Uitspraak
RECHTBANK ZEELAND-WEST-BRABANT
[betrokkene] B.V.
Rechtbank Zeeland-West-Brabant
In deze zaak heeft de kantonrechter van de Rechtbank Zeeland-West-Brabant op 3 december 2024 uitspraak gedaan in een beroep tegen een verkeersboete die was opgelegd aan [betrokkene] B.V. De boete was opgelegd wegens het laten staan van een voertuig op de Nieuwe Prinsenkade te Breda, waardoor hinder en gevaar voor andere weggebruikers zou zijn ontstaan. De gemachtigde van betrokkene, mr. I.N.D.J. Rissema, heeft beroep ingesteld tegen de beslissing van de officier van justitie, die het beroep ongegrond had verklaard. Tijdens de zitting is de zaak behandeld, maar betrokkene en zijn gemachtigde waren niet aanwezig.

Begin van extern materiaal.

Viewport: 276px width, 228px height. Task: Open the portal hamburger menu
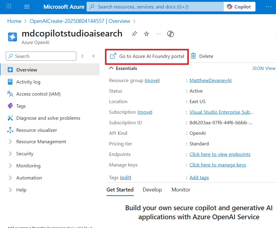tap(27, 7)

De kantonrechter heeft vastgesteld dat de gedraging waarvoor de boete was opgelegd, inderdaad had plaatsgevonden. De verklaring van de verbalisant werd als voldoende bewijs beschouwd, ondanks de betwisting door de gemachtigde. De kantonrechter oordeelde dat er geen reële mogelijkheid was voor de verbalisant om de bestuurder staande te houden, aangezien betrokkene al was weggereden voordat de verbalisant de kans kreeg om dit te doen. Hierdoor was de boete terecht opgelegd aan de kentekenhouder.
Echter, de kantonrechter constateerde ook dat de redelijke termijn voor de behandeling van de zaak was overschreden, wat leidde tot een matiging van de boete met 25%. Daarnaast werd er een proceskostenvergoeding toegekend aan betrokkene, omdat de boete werd gematigd. De uiteindelijke beslissing was dat de boete werd verlaagd tot € 112,50 plus administratiekosten, en dat de officier van justitie het te veel betaalde bedrag aan zekerheidstelling moest terugbetalen aan betrokkene. De proceskostenvergoeding werd vastgesteld op € 437,50.